Mais vale um galo no terreiro do que dois na testa.

Quem empresta adeus…

Dizes-me com quem andas e eu te direi se vou contigo.

Pobre, quando mete a mão no bolso, só tira os cinco dedos.

Quando pobre come frango, um dos dois está doente.

Genro é um homem casado com uma mulher cuja mãe se mete em tudo.

Cleptomaníaco: ladrão rico. Gatuno: cleptomaníaco pobre.

Quem só fala dos grandes, pequeno fica.

Viúva rica, com um olho chora e com o outro se explica.

Depois do governo ge-gê, o Brasil terá um governo ga-gá. ( Ge-gê: apelido de Getulio Vargas. Ga-gá: referia-se às duas primeiras letras no sobrenome do novo presidente, Eurico Gaspar Dutra).

Um bom jornalista é um sujeito que esvazia totalmente a cabeça para o dono do jornal encher nababescamente a barriga.

Neurastenia é doença de gente rica. Pobre neurastênico é malcriado.

O voto deve ser rigorosamente secreto. Só assim, afinal, o eleitor não terá vergonha de votar no seu candidato.

Os juros são o perfume do capital.

Orçamento é uma conta que se faz para saber como devemos aplicar o dinheiro que já gastamos.

Negociata é todo bom negócio para o qual não fomos convidados.

O banco é uma instituição que empresta dinheiro à gente se a gente apresentar provas suficientes de que não precisa de dinheiro.

A gramática é o inspetor de veículos dos pronomes.

Cobra é um animal careca com ondulação permanente.

Tudo seria fácil se não fossem as dificuldades.

Sábio é o homem que chega a ter consciência da sua ignorância.

Há seguramente um prazer em ser louco que só os loucos conhecem.

É mais fácil sustentar dez filhos que um vício.

A esperança é o pão sem manteiga dos desgraçados.

Adolescência é a idade em que o garoto se recusa a acreditar que um dia ficará chato como o pai.
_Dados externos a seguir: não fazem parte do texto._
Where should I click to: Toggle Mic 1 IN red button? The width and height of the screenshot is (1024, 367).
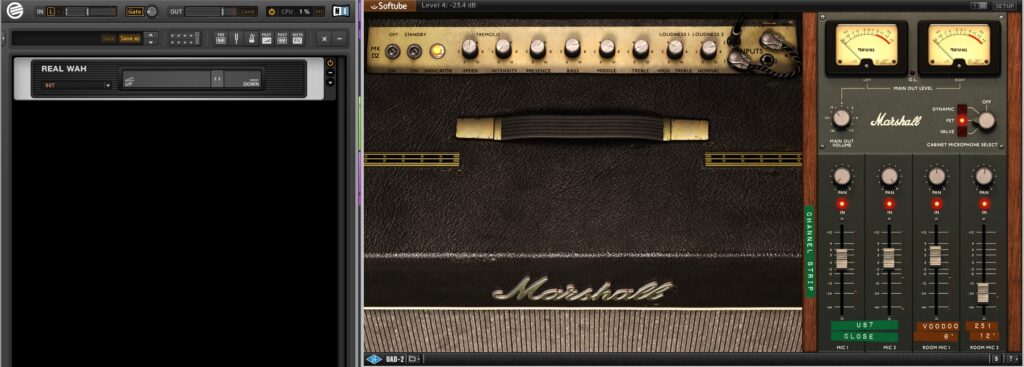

O advogado, segundo Brougham, é um cavalheiro que põe os nossos bens a salvo dos nossos inimigos e os guarda para si.

Senso de humor é o sentimento que faz você rir daquilo que o deixaria louco de raiva se acontecesse com você.

Mulher moderna calça as botas e bota as calças.

A televisão é a maior maravilha da ciência a serviço da imbecilidade humana.

Este mundo é redondo, mas está ficando muito chato.

Pão, quanto mais quente, mais fresco.

A promissória é uma questão “de… vida”. O pagamento é de morte.

A forca é o mais desagradável dos instrumentos de corda.